> [Problem to work on]: Look through the data below and extract, unchanged, the lines from the one that contains "Viewport: 1134px width, 710px" to the one that contains "Task: Select Foros in the top navigation bar", both included.

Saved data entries
# # # #
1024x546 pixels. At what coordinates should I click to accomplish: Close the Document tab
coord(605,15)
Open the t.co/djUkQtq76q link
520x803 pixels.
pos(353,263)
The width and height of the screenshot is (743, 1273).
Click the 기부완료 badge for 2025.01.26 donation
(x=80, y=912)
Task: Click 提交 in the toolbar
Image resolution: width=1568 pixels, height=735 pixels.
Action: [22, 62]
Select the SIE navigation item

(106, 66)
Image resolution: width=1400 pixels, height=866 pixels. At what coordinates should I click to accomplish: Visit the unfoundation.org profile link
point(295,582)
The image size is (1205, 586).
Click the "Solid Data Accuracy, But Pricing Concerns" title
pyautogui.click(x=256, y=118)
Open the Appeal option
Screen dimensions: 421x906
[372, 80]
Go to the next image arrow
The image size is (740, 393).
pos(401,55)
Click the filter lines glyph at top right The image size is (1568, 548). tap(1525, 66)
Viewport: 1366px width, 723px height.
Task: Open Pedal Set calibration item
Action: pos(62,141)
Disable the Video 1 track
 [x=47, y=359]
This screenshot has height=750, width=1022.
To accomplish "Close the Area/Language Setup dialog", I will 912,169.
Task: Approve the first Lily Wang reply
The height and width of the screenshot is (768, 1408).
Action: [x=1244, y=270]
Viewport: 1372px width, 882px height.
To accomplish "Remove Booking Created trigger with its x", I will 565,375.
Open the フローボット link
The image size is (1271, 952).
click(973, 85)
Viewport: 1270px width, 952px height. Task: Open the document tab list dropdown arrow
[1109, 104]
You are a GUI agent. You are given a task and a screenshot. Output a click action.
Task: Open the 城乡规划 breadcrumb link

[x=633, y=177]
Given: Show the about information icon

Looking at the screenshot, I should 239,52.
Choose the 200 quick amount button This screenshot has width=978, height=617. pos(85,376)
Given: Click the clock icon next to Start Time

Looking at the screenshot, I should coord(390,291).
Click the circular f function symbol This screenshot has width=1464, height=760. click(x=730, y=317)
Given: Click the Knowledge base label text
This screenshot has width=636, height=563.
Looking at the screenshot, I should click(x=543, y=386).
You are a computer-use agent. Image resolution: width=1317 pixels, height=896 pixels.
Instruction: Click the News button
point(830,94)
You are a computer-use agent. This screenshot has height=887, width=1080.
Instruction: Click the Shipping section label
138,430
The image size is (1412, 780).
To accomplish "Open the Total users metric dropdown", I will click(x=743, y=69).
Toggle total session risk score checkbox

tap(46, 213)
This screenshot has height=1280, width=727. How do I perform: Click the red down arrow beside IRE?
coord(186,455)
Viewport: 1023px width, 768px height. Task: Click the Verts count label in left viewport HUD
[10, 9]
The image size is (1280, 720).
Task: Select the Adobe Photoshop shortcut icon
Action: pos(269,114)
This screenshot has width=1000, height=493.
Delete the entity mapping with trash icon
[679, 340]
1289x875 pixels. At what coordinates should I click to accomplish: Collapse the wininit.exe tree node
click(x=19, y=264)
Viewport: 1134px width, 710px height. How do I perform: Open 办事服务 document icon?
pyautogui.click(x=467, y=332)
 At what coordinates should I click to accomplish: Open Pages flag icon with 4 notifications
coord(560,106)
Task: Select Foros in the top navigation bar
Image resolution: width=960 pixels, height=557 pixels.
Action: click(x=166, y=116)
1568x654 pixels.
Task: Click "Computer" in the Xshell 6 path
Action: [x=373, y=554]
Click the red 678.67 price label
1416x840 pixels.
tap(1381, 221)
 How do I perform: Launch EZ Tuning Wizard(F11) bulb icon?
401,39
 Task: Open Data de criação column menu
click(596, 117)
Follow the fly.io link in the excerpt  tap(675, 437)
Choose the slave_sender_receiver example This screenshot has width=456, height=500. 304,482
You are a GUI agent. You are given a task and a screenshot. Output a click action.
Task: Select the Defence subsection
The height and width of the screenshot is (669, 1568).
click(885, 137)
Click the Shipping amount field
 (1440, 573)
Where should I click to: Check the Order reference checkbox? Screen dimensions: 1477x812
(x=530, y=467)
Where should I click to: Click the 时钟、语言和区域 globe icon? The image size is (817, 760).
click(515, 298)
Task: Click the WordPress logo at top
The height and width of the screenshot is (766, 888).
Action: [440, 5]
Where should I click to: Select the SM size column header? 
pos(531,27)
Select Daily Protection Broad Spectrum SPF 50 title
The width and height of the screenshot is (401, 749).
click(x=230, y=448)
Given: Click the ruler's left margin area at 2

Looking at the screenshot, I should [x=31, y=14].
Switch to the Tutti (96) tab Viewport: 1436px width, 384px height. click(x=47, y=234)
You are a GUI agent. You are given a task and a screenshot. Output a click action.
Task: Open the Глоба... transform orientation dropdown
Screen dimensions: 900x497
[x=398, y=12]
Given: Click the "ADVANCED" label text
# # # #
> [Response area]:
Viewport: 1134px width, 710px height. How do I perform: Open 办事服务 document icon?
pyautogui.click(x=467, y=332)
 At what coordinates should I click to accomplish: Open Pages flag icon with 4 notifications
coord(560,106)
Task: Select Foros in the top navigation bar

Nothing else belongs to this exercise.